▸ EXERCISE GOAL
Can you find the lines of the listing that include "computer" and copy every one?

══ SOURCE INFORMATION

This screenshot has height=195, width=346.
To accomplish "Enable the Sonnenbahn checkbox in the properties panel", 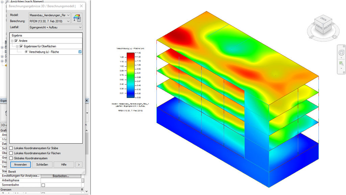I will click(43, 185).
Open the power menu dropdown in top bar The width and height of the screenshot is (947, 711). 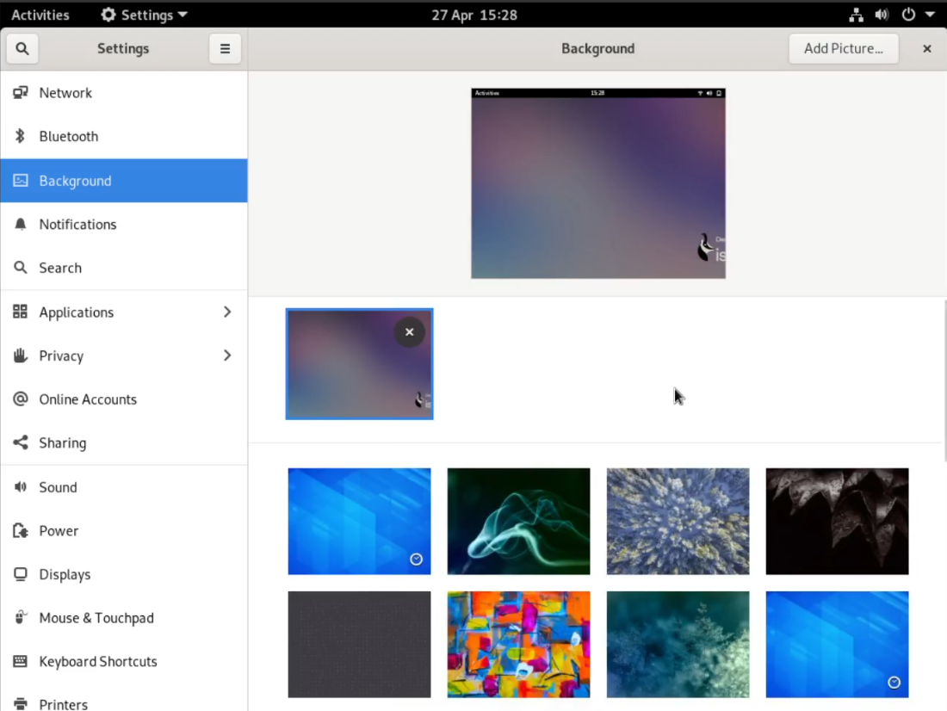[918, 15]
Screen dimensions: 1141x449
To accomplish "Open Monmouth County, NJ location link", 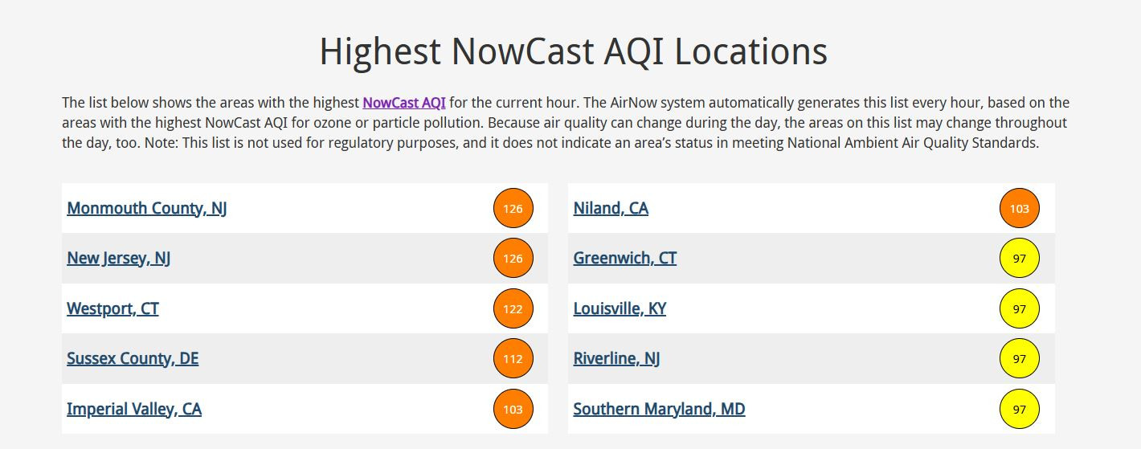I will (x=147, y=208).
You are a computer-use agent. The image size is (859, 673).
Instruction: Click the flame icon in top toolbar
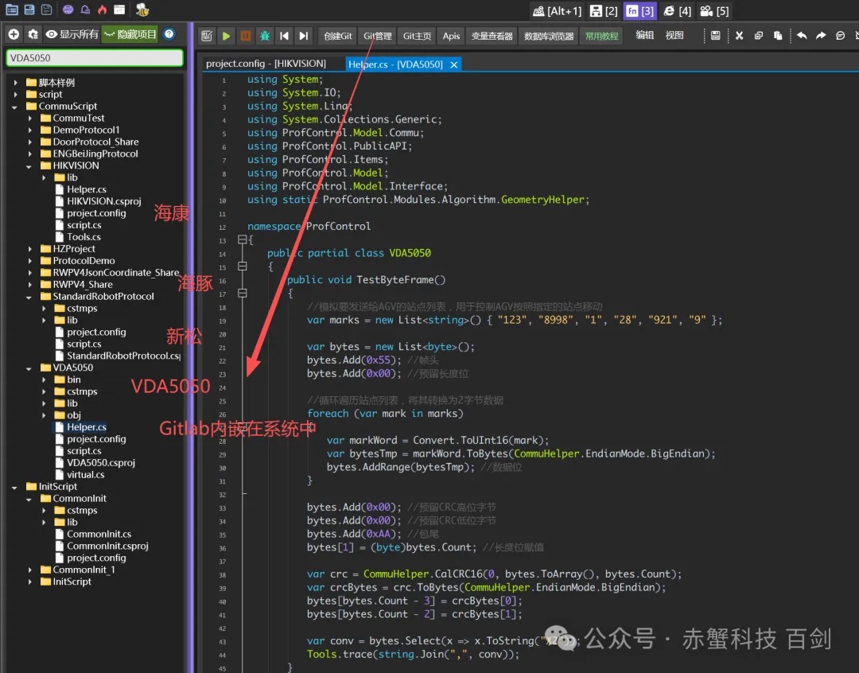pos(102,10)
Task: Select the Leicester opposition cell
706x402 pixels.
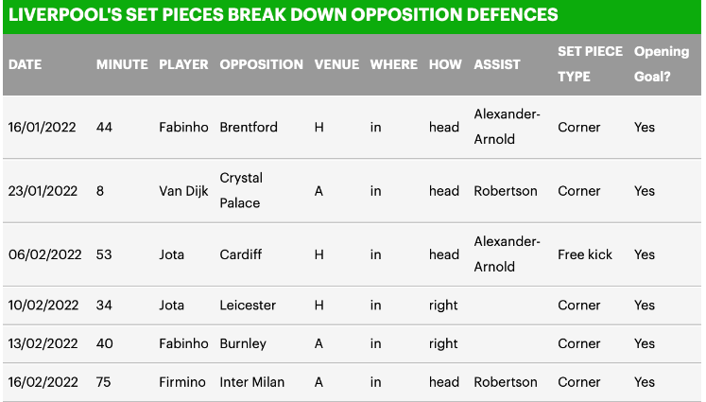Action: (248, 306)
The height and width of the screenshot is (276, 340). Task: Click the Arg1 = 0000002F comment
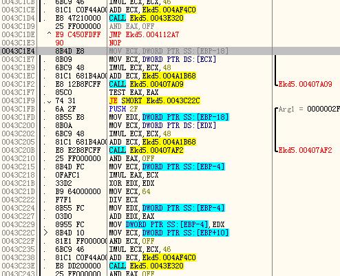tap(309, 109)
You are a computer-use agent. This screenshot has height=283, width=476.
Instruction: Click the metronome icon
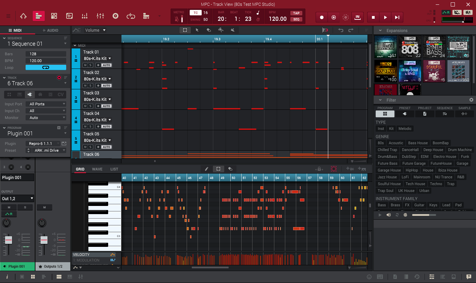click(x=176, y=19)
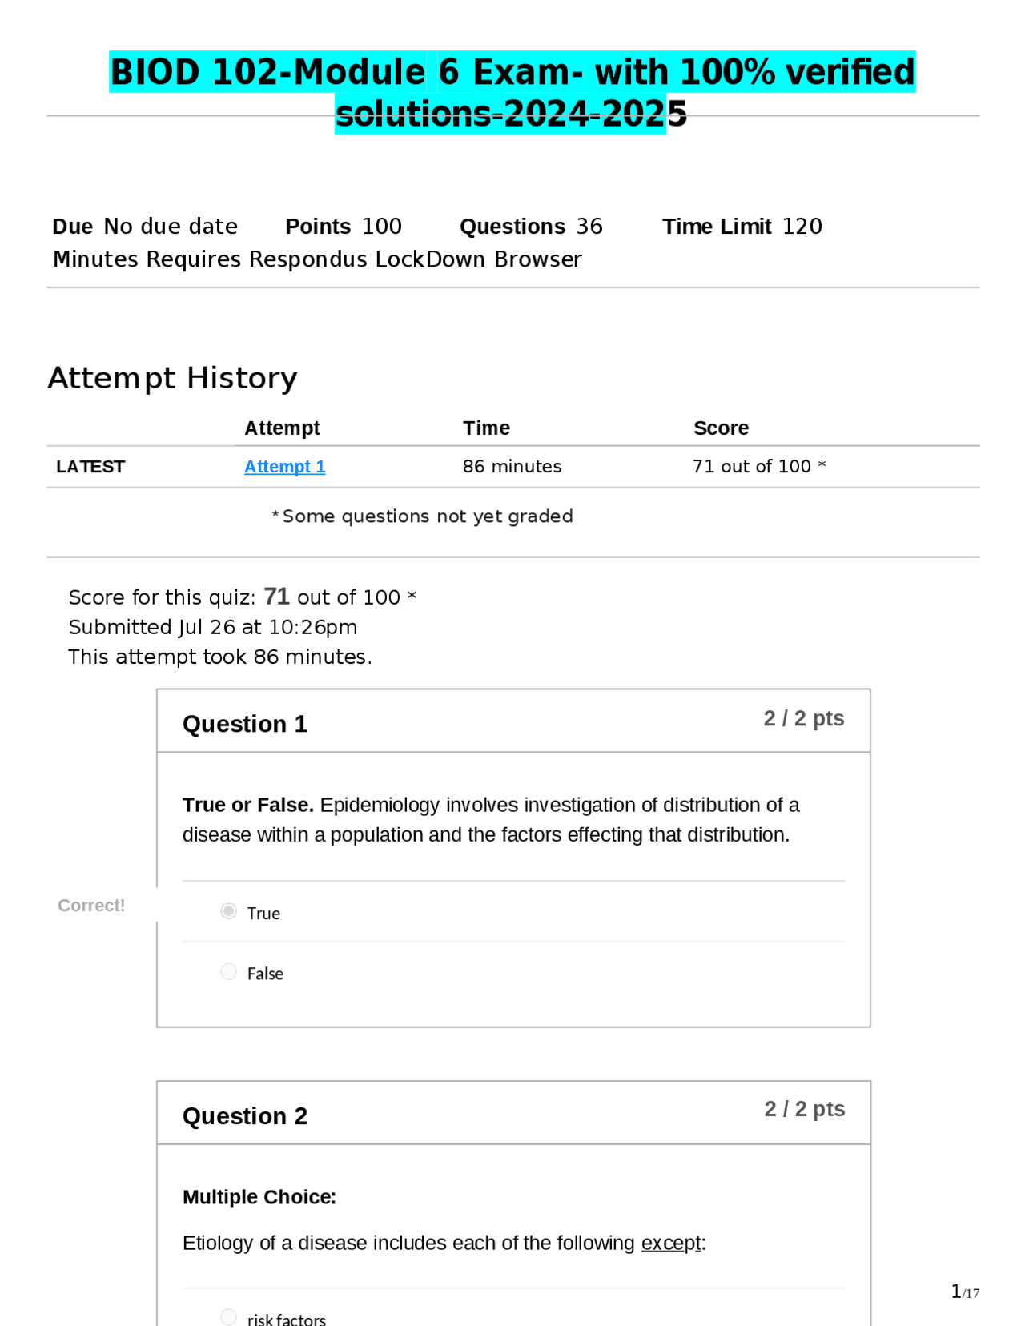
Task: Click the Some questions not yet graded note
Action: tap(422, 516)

════

▸ EXPECTED OUTPUT
You are a computer-use agent. The image size is (859, 673).
You are a computer-use agent. This screenshot has height=283, width=476.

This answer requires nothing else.